I am going through some introductory notes on probability here http://www.stat.berkeley.edu/~aldous/134/gravner.pdf
In Chapter 8, page 89, there is a problem where you get a bag containing 10 Black, 7 red and 5 white balls. What i find surprising is that E[X] where X denotes the number of red balls you get after 5 draws in the following cases
(i) with replacement (ii) w/o replacement
is the same.
I mean its clear that in both cases $E[X] = \sum_{i=1}^{i=5}E[I_i]$ where $I_i$ is an indicator variable which is $1$ if the $i^{th}$ ball you get is red.
And in case(i) the claim that $E[X] = 5*7/22$ is believable as $P(I_i = 1) = 7/22$ is true for each of the draws.
But in case(ii) I am unable to understand why $E[I_i] = 7/22$ for all the $5$ draws. I mean since $I_i$'s are indicator rv's, $E[I_i] = P(I_i = 1)$ and i can see that this quantity is $7/22$ only for the first draw.
I do not understand why all $E[I_i]'s$ are the same as the author claims. This is making me terribly confused. Please help.
Also, I would request if you can shed some more light on the problem. As in, please provide some commentary which kind of makes this result intuitive, easier to digest (and not surprising). That is, I would like to really understand why this result is true at a deeper level.

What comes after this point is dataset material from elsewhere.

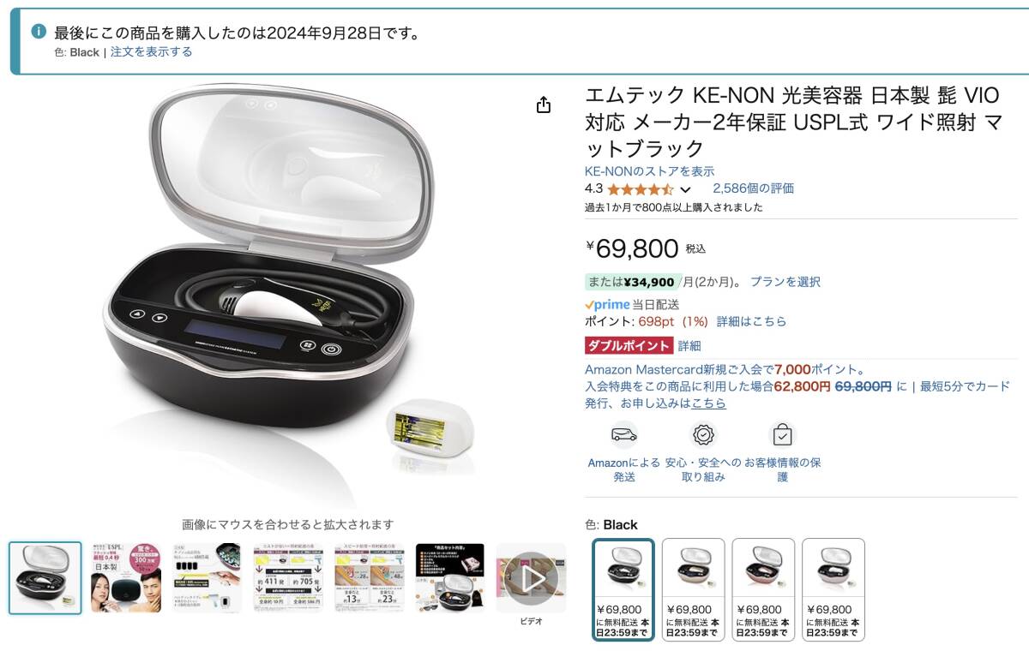Image resolution: width=1029 pixels, height=651 pixels.
Task: Click the ダブルポイント red badge
Action: (x=629, y=346)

Hope the question is clear.
Edit: Removed one statement as I had not done calculations as per one of the comment below. The calculations confirm that $Pr(I_j = 1) = 7/22$ for all $0 \leq j \leq 5$. I want to understand this better. I mean, calculations is one thing -- but why are all the numbers coming out to be the same?
Take a very simple case of an urn with one white ball and one black ball.
If you sample with replacement, the chances of getting a white ball on each draw is $\frac{1}{2}$, agreed?
If you sample without replacement, there are only two equally likely outcomes
WBandBW, right? and so the probability of getting a white ball on the first draw is $\frac{1}{2}$ (outcomeWBoccurred) and the probability of getting a white ball on the second draw is also $\frac{1}{2}$ (outcomeBWoccurred).If you draw $n$ distinct objects in succession from an urn, without replacement, there are $n!$ different outcomes. Write the outcomes as forming the rows of a $n!\times n$ matrix. Each column must contain each of the $n$ items an equal number of times, no? So the probability of drawing item #i on the $j$-th draw is $\frac{1}{n}$, same as the probability of drawing item #i on the first draw, or the second draw, or the third draw, or,...